In 2025, a comprehensive taxonomic revision formally split the genus. The American cockroach was retained in Periplaneta, while the australasiae species group was moved to a new genus.

===Naming history===
The authors of the 2025 revision initially proposed the name Fortiblatta (Latin: fortis, meaning "strong") for the new genus. However, the name was quickly identified as a junior homonym of an extinct fossil cockroach genus. In accordance with the International Code of Zoological Nomenclature, the replacement name Validiblatta was established later that same year.

==Description==

Species of Validiblatta are large, robust insects, typically measuring 25–40 mm (0.98–1.57 in) in length. They are characterized by a reddish-brown to dark-brown base coloration.

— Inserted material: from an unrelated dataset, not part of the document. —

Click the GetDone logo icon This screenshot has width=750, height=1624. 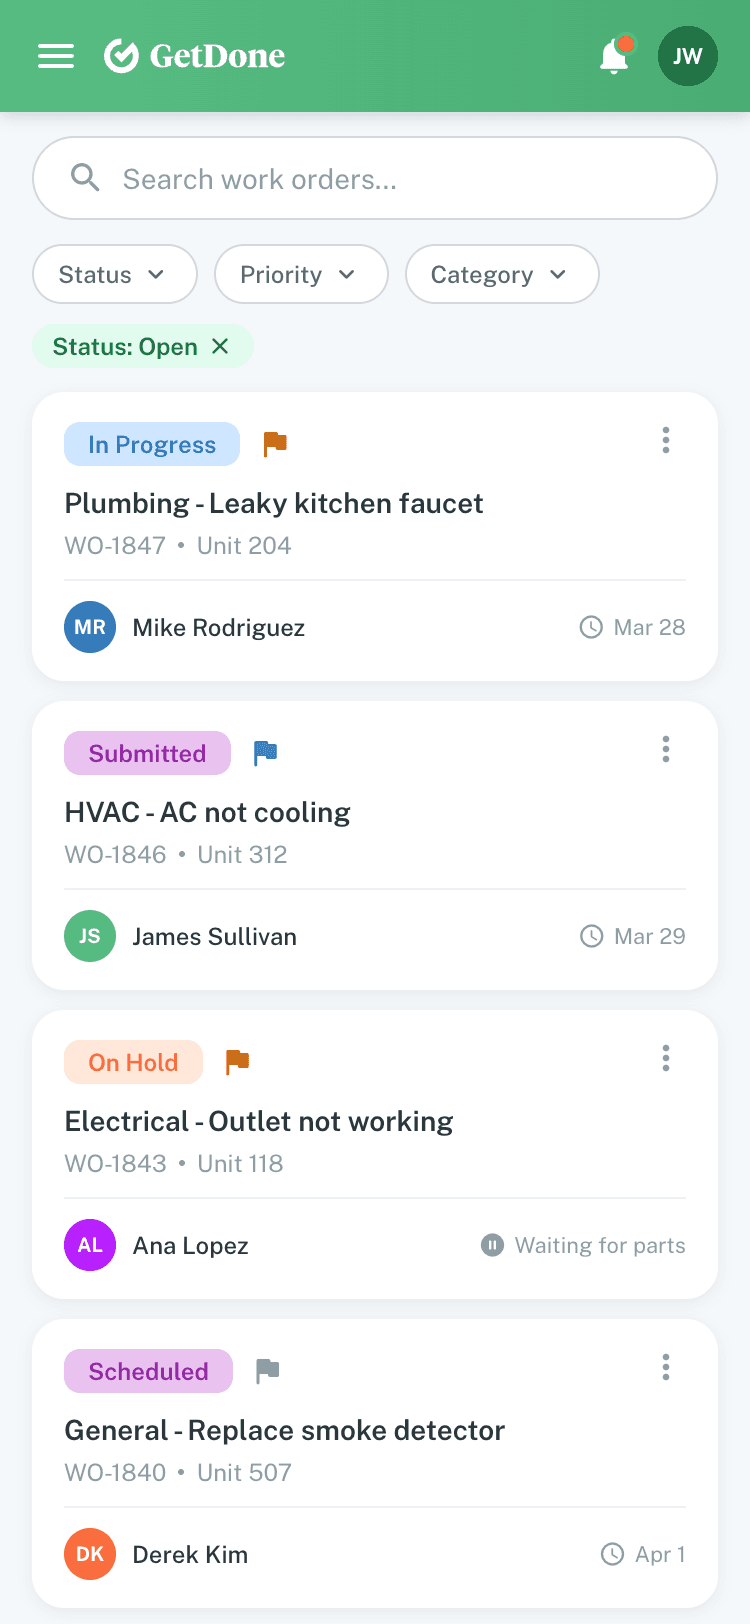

Distinctive morphological features separating Validiblatta from Periplaneta include:
- Pronotal Markings: A strongly contrasting yellow or pale margin on the pronotum, which is particularly sharp in V. australasiae.
- Tegmina: The forewings (tegmina) often feature a yellow or pale streak along the costal (outer) margin near the base.
- Genitalia: Distinct configurations of the male subgenital plate and phallic sclerites, which were the primary morphological drivers for the generic split.

Both sexes possess fully developed wings and are capable of flight, particularly in warm temperatures.

==Biology and life cycle==

===Ecology===
Validiblatta species are omnivorous detritivores. While they are often associated with human structures, they are fundamentally outdoor species in their native tropical ranges. They prefer high humidity and are commonly found in decaying leaf litter, hollow trees, and woodpiles.

In temperate climates, they are restricted to heated environments such as greenhouses, steam tunnels, and sewer systems, earning them the nickname "greenhouse cockroaches."

===Reproduction===
Like all members of the order Blattodea, Validiblatta undergoes hemimetabolous metamorphosis (egg, nymph, adult). Females produce an ootheca (egg case), which contains 20–24 eggs. Females typically drop or glue the ootheca to a substrate in a concealed location shortly after it is formed.

==Species==

The following species were transferred to Validiblatta as of the 2025 revision:

- Validiblatta australasiae (Fabricius, 1775) – Australian cockroach. The type species of the genus.
- Validiblatta brunnea (Burmeister, 1838) – Brown cockroach.
- Validiblatta fuliginosa (Serville, 1839) – Smokybrown cockroach.

==Pest status==

Members of Validiblatta are significant sanitary pests. They can mechanically transmit pathogens such as Salmonella and E. coli on their legs and bodies. Because they frequent decaying organic matter and sewage, their presence in food preparation areas is a health risk.

However, Validiblatta species are generally considered "peridomestic"—they often live around the perimeter of homes (in mulch, woodpiles, or drains) and enter structures only incidentally or in search of water, rather than infesting the interior living spaces permanently.